Banking & Finance

Taking a swipe

Banks hit by cuts in card fees

Internet entrepreneur Jack Ma has long been critical of how Chinese banks are unwilling to lend to small companies. Speaking five years ago at a business forum, the founder of the Alibaba Group issued a challenge to the financial system. “If banks don’t change, we will change banks,” he proclaimed.

Ma looks to have changed the strategy of at least one bank – although not in a way he may have wished. The Financial Times reports that one of the country’s largest lenders has entered Ma’s turf. In a move that the FT equates to HSBC taking on Amazon, China Construction Bank (CCB) has launched an online shopping platform, buy.ccb.com.

The venture originates from a parting of ways between Alibaba and CCB on AliLoan: a lending scheme in which Alibaba used its customer database to build credit histories for small businesses, whom CCB then lent to.

According to reports in the Economic Observer, the cooperation ended because Alibaba also wanted to take a cut on the interest earned from bank loans. But CCB demurred, feeling that it would be easier for banks to establish e-commerce businesses than for platforms like Alibaba to get into the banking sector.

The arrangement expired in 2011, leaving CCB to make its own way on the internet. If successful, the benefits could be twofold. By selling directly to the consumer, the bank could take a slice of China’s rapidly growing online shopping industry, which had transactions worth Rmb5.9 trillion ($947 billion) in 2011. Furthermore, the trading venture should help improve the bank’s own credit database.

CCB is not alone in its e-commerce ambitions. Bank of Communications has also opened its own online mall and Bank of China and China Minsheng Bank are said to be looking at going into e-commerce.

Differing from pure e-commerce platforms like Alibaba and 360buy, CCB doesn’t charge rent, commission or advertising fees for stores on its online platform. Instead the goal is to profit from services to customers, including hire purchase arrangements, online loans and secured transactions, says 21CN Business Herald.

The move from finance to online shopping might seem counterintuitive, but it also makes more sense in the context of an increasingly competitive industry in which the banks are gradually losing the government support that has bolstered their profitability for years.

“Competition is very severe now for Chinese banks, and information about clients is the key for their competitiveness,” an analyst told the FT.

The most recent policy measure to hit industry profits is a reduction in fees for card transactions. Fees charged from merchants for card payments in restaurants, supermarkets and department stores will be reduced at the end of February, says Xinhuanet.com, for an aggregate saving of Rmb4 billion a year.

Ye Changqing, manager of Yonghui Supermarket, told International Business Daily that the original swipe rate for sales at his company amounted to the banks getting annual fees worth more than Rmb30 million, which accounted for nearly 10% of the firm’s net profit.

Policymakers are hoping that merchants will pass on some of the savings in the lower charges to consumers. Lower prices, it is hoped, should then stimulate more spending, which will be good for retailers’ profits.

But the reduction in revenues for banks – because of lower card fees – will be relatively small compared to the prospective impact of the government’s longer-term plan to liberalise interest rates.
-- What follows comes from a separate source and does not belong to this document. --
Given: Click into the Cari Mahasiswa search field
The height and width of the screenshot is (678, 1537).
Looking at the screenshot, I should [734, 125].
Premier Wen Jiabao recently reaffirmed Beijing’s plans to move to market-based interest rates during a recent visit to the central bank, reports Reuters.
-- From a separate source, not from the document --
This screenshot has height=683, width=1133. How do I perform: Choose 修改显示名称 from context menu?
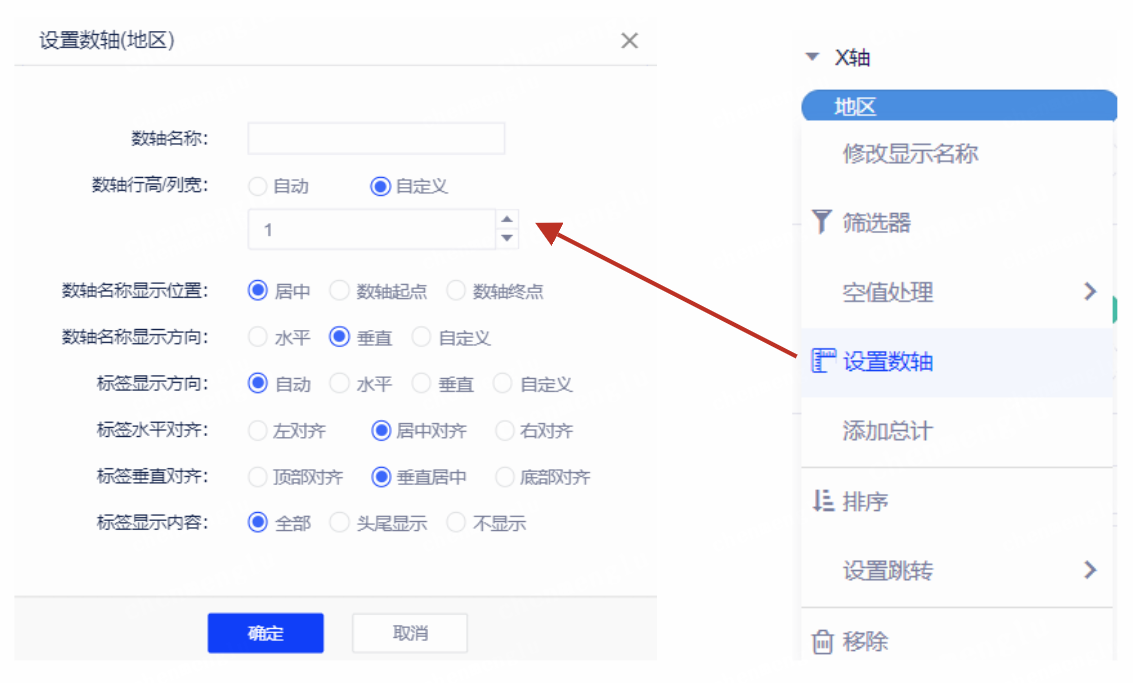point(910,154)
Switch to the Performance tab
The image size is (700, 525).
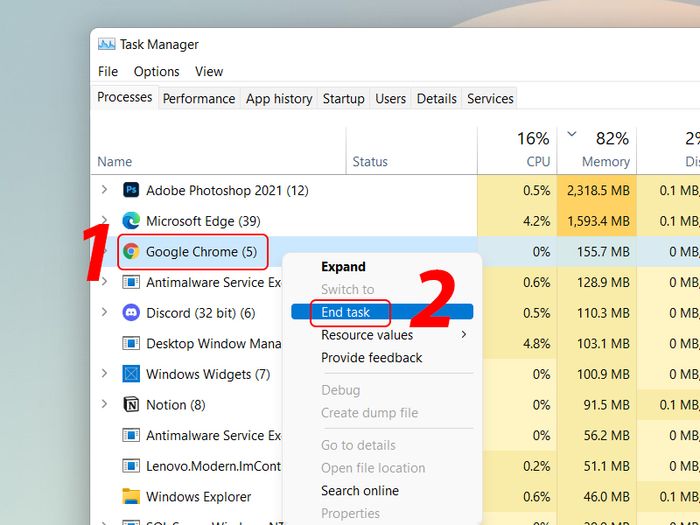[x=199, y=98]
Last year, the government took a significant step in this direction, when it gave the banks more flexibility to decide on the rates charged to borrowers, as long as they remain within a defined range (see WiC163). As we wrote at the time, the banks have been trying to defend their cushy net interest margins (the difference between the rate at which they lend out money, and the rate they pay depositors). But longer term, fully liberalised rates – which will spur competition between lenders – should see net interest margins shrink rather than grow.